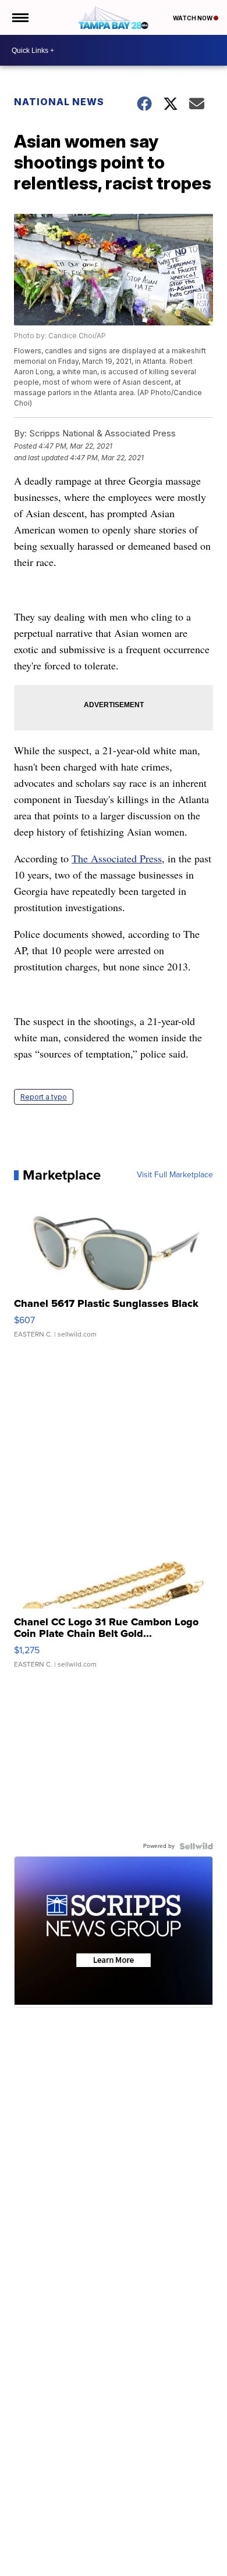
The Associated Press (117, 858)
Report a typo (43, 1096)
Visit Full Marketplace (175, 1175)
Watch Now (193, 18)
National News (59, 102)
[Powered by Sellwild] (196, 1846)
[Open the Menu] (19, 17)
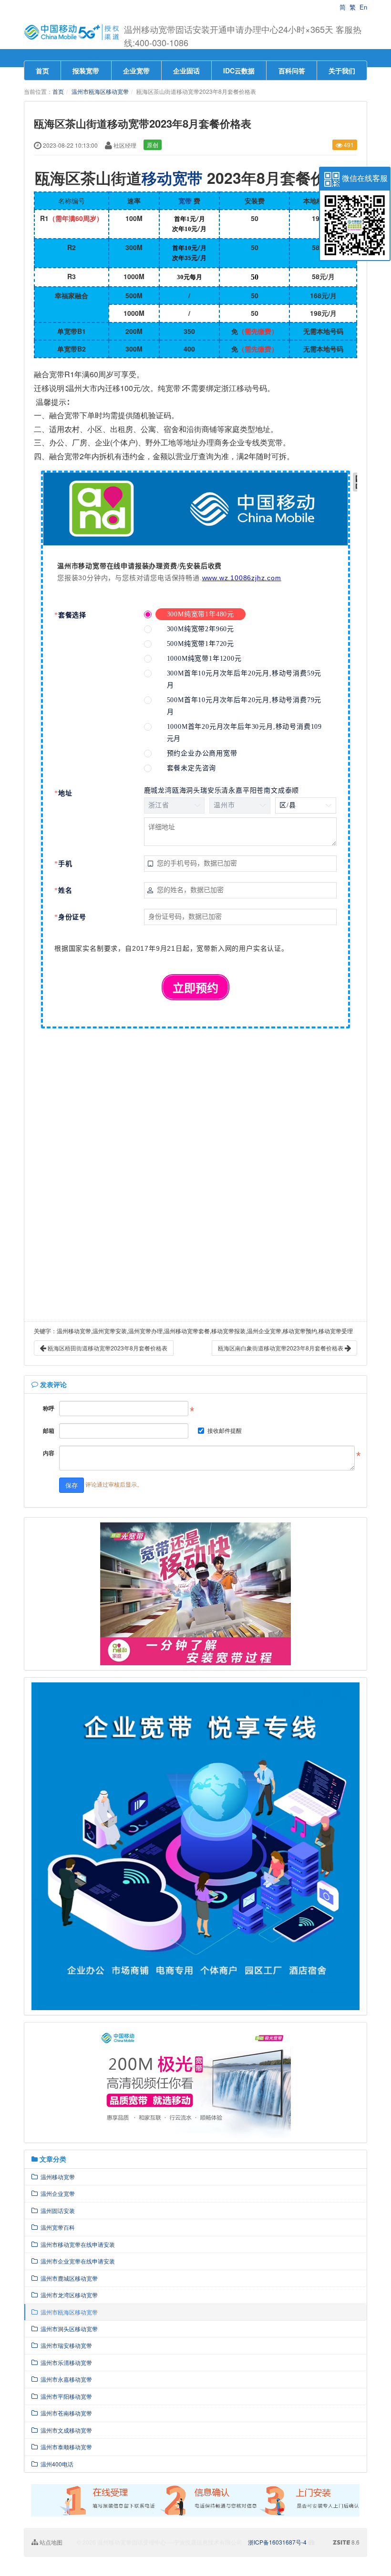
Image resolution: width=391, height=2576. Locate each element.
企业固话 (186, 70)
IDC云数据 (239, 70)
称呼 (48, 1408)
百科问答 (291, 70)
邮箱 (48, 1430)
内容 (48, 1453)
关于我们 (342, 70)
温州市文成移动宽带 (65, 2430)
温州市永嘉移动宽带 (65, 2379)
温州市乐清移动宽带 (65, 2362)
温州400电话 (55, 2464)
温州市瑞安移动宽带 (65, 2345)
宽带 (185, 200)
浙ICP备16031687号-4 (277, 2542)
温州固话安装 (56, 2210)
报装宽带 (85, 70)
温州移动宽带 (56, 2177)
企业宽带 (136, 70)
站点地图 (50, 2542)
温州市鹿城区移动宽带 (68, 2278)
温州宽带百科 (56, 2227)
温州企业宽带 (56, 2193)
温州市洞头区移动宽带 (68, 2328)
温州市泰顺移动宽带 (65, 2447)
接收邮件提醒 (224, 1430)
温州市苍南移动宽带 (65, 2413)
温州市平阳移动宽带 (65, 2396)
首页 (42, 70)
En (363, 6)
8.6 (346, 2542)
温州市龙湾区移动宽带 (68, 2295)
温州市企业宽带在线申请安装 (76, 2261)
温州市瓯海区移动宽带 (100, 91)
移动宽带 (172, 178)
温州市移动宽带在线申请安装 (76, 2244)
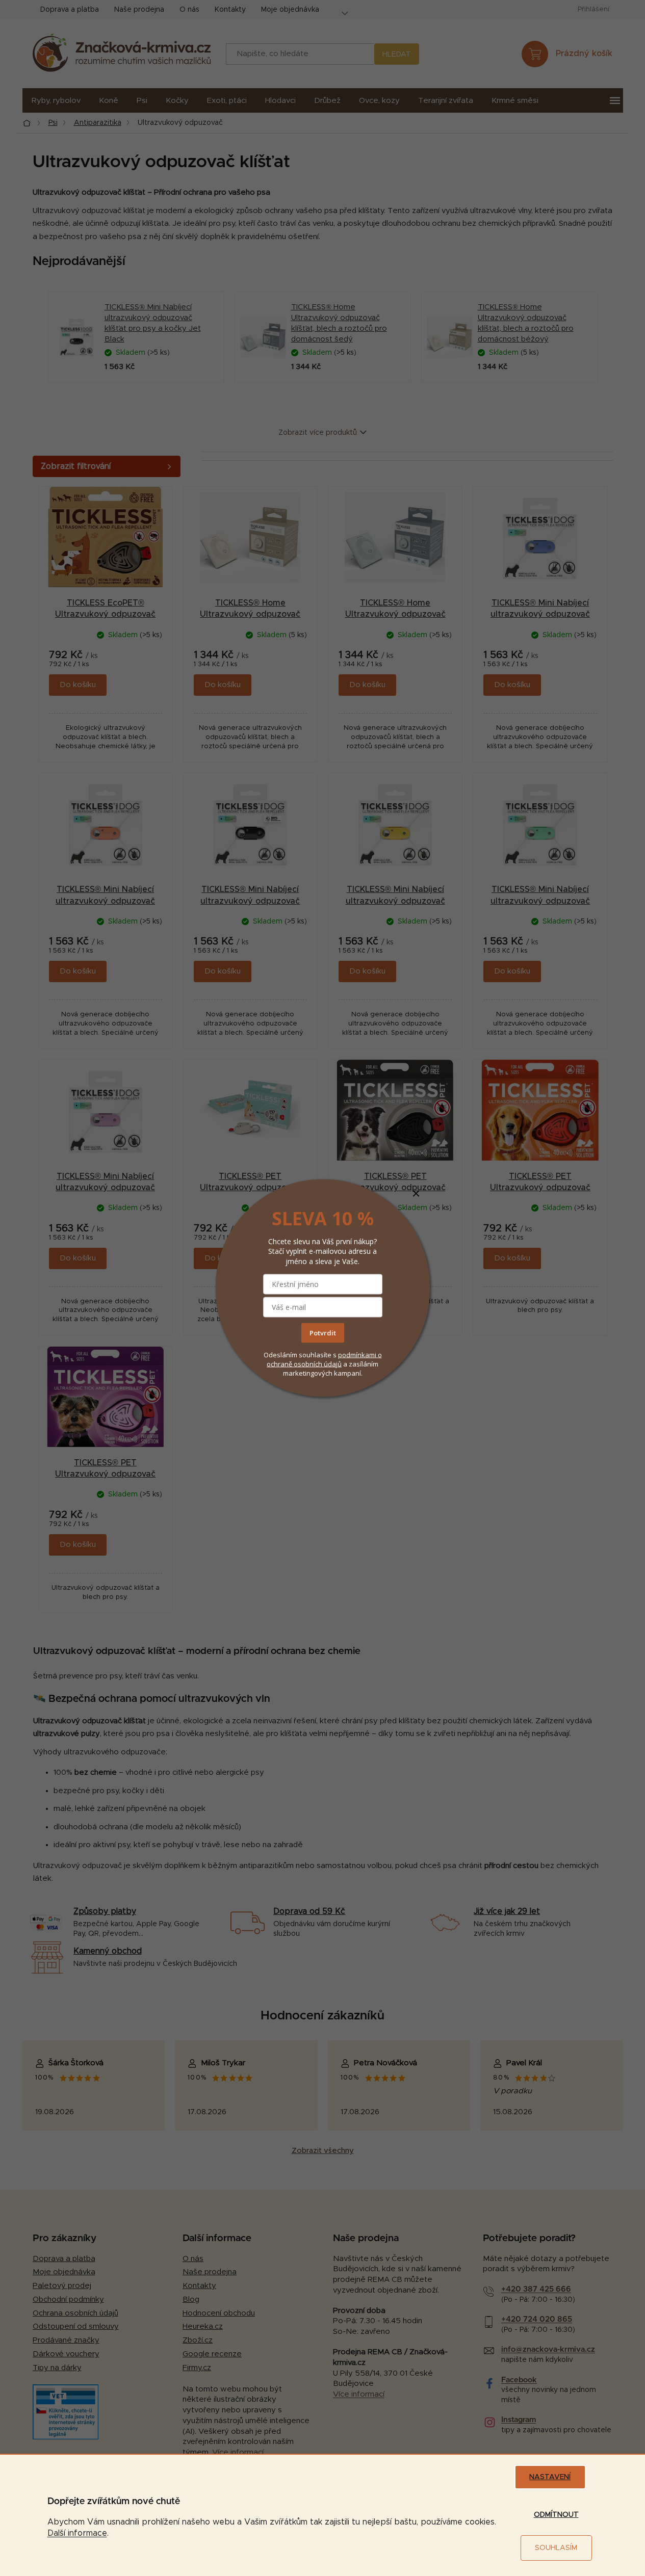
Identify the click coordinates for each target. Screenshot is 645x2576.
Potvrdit (322, 1332)
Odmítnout (556, 2514)
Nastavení (550, 2477)
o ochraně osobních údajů (324, 1359)
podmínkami (358, 1354)
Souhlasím (556, 2548)
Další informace (77, 2533)
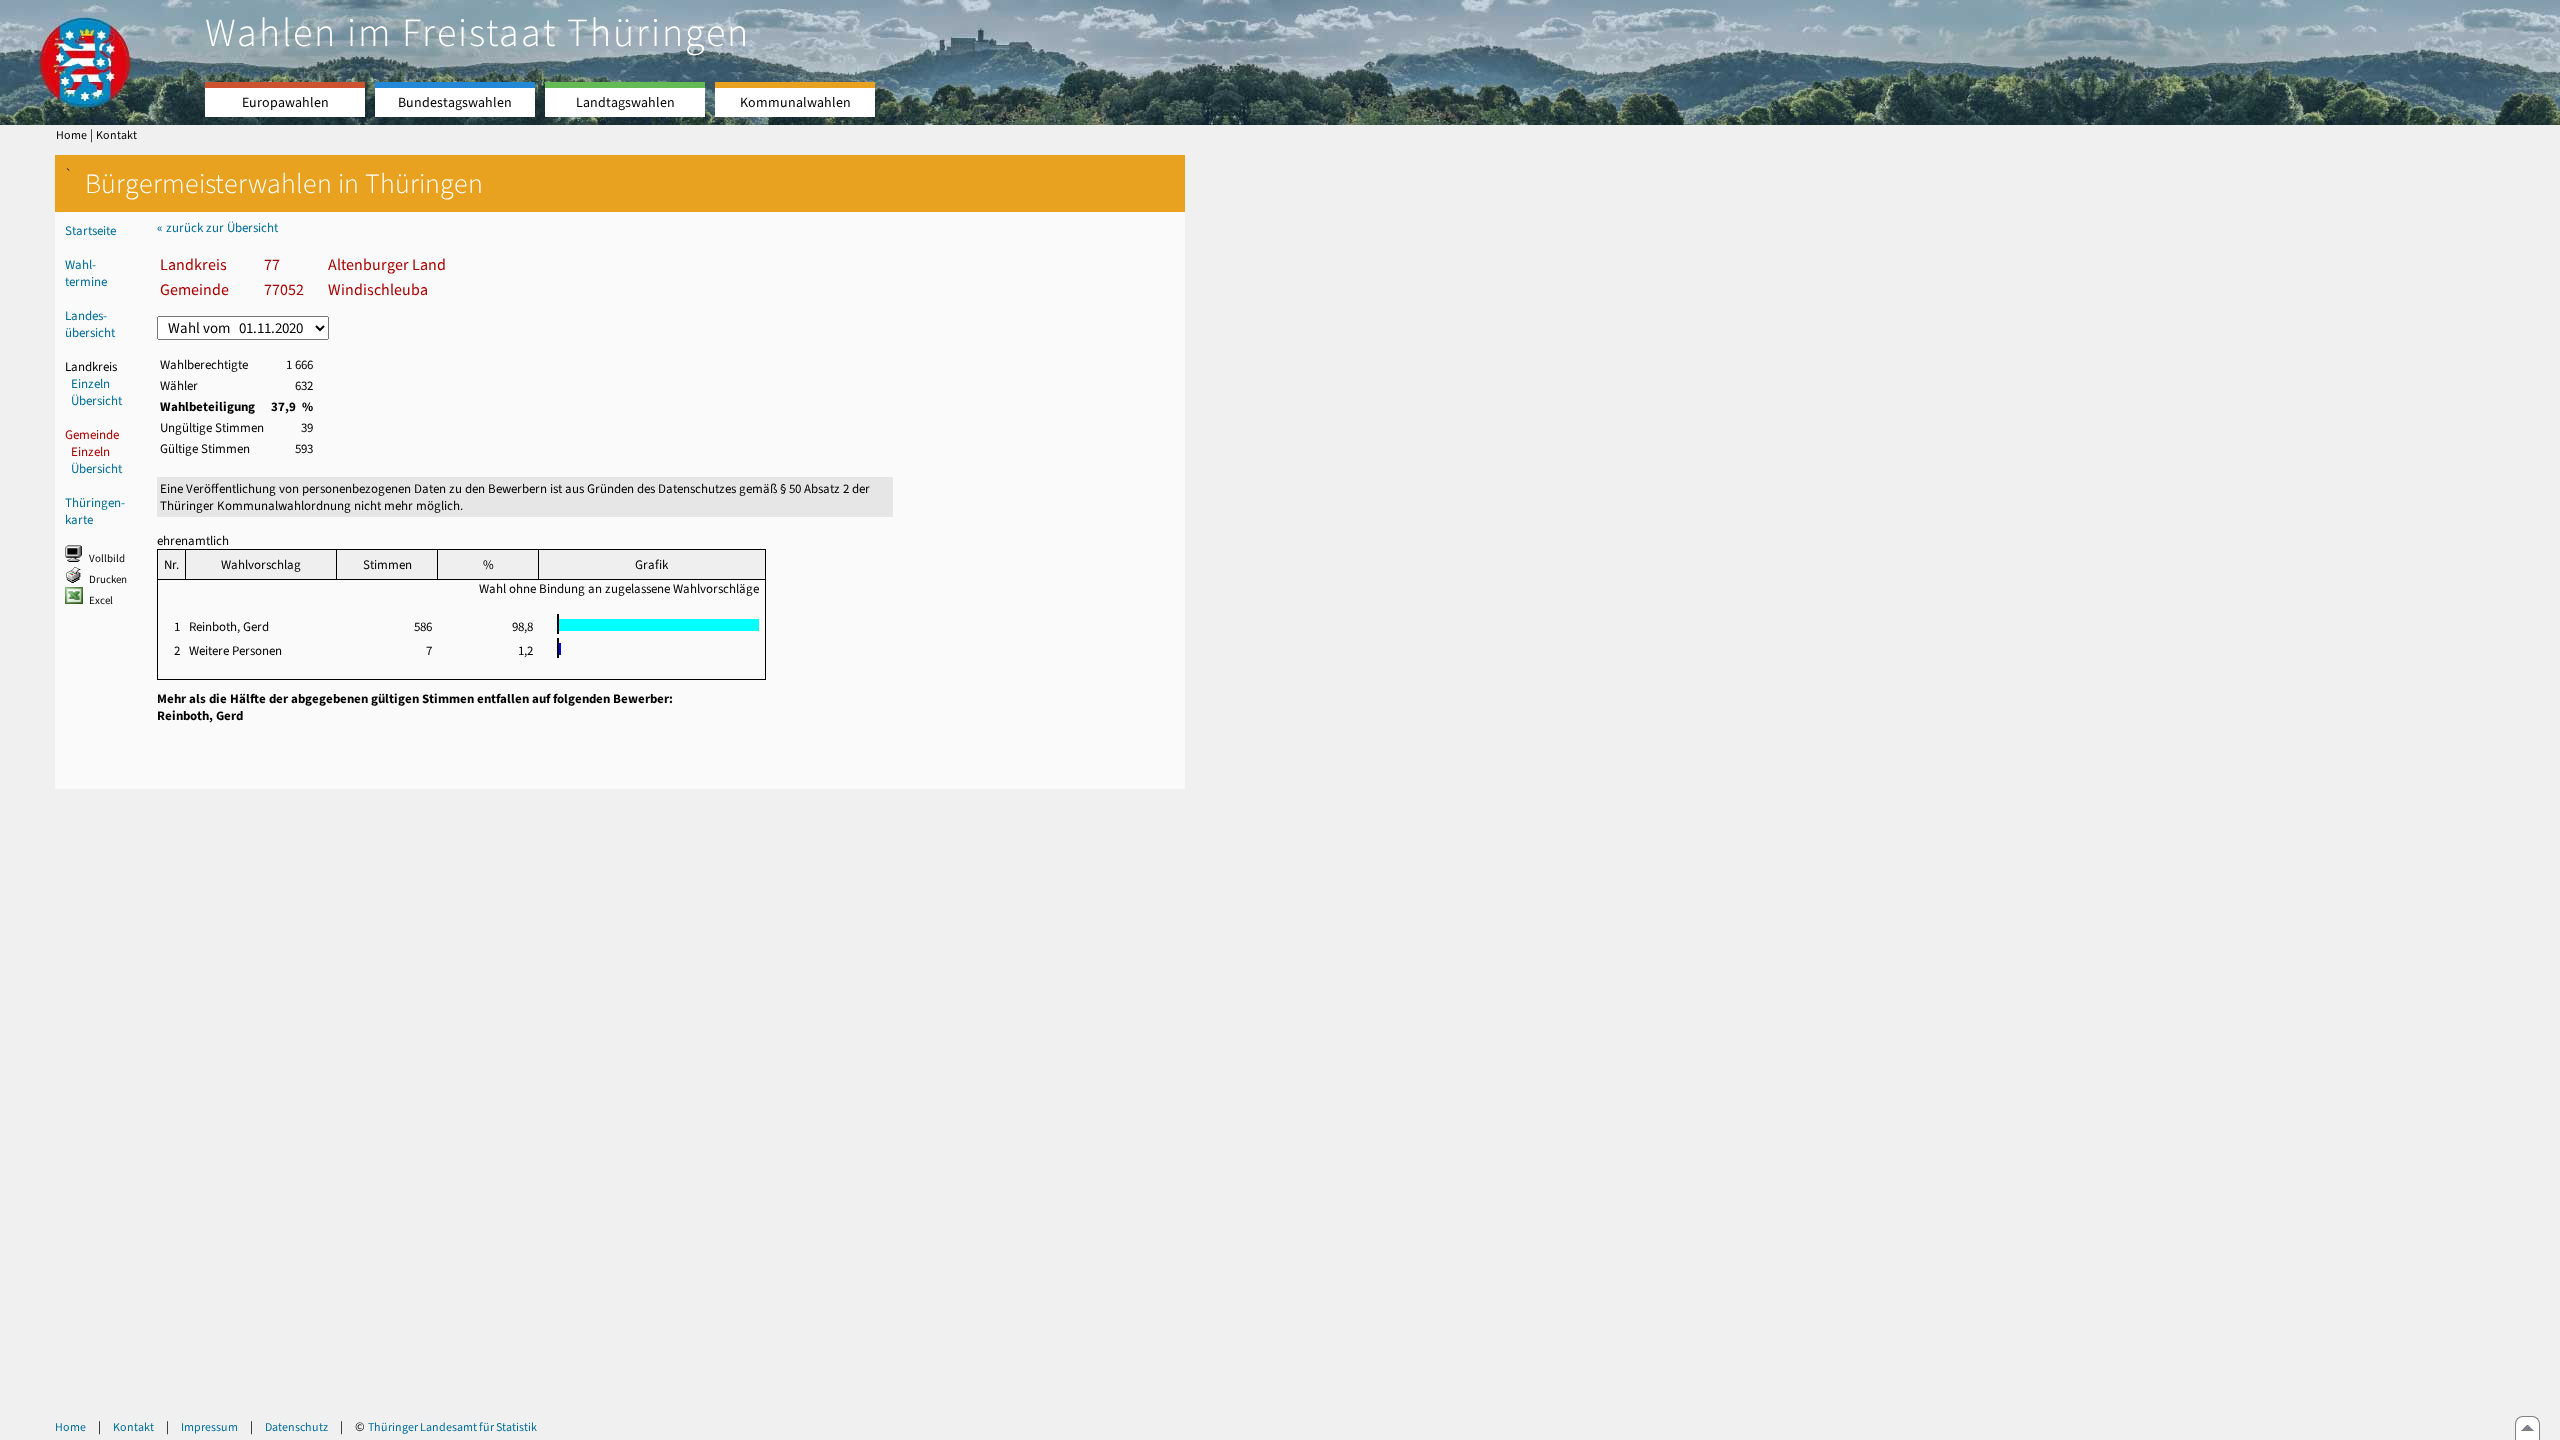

---

[EXERCISE OBJECTIVE]
Retype exactly the lines from the line containing "温州市鹿城区移动宽带 (68, 2278)" through the end of the entries above, including both ends, and leave every picture out.

[EXERCISE OUTPUT]
温州市鹿城区移动宽带 (68, 2278)
温州宽带百科 (56, 2227)
温州企业宽带 (56, 2193)
温州市洞头区移动宽带 (68, 2328)
温州市泰顺移动宽带 (65, 2447)
接收邮件提醒 (224, 1430)
温州市苍南移动宽带 (65, 2413)
温州市平阳移动宽带 (65, 2396)
首页 (42, 70)
En (363, 6)
8.6 (346, 2542)
温州市龙湾区移动宽带 (68, 2295)
温州市企业宽带在线申请安装 (76, 2261)
温州市瓯海区移动宽带 (100, 91)
移动宽带 (172, 178)
温州市移动宽带在线申请安装 (76, 2244)
Identify the click coordinates for each target. Screenshot is 645x2576.
Potvrdit (322, 1332)
Odmítnout (556, 2514)
Nastavení (550, 2477)
o ochraně osobních údajů (324, 1359)
podmínkami (358, 1354)
Souhlasím (556, 2548)
Další informace (77, 2533)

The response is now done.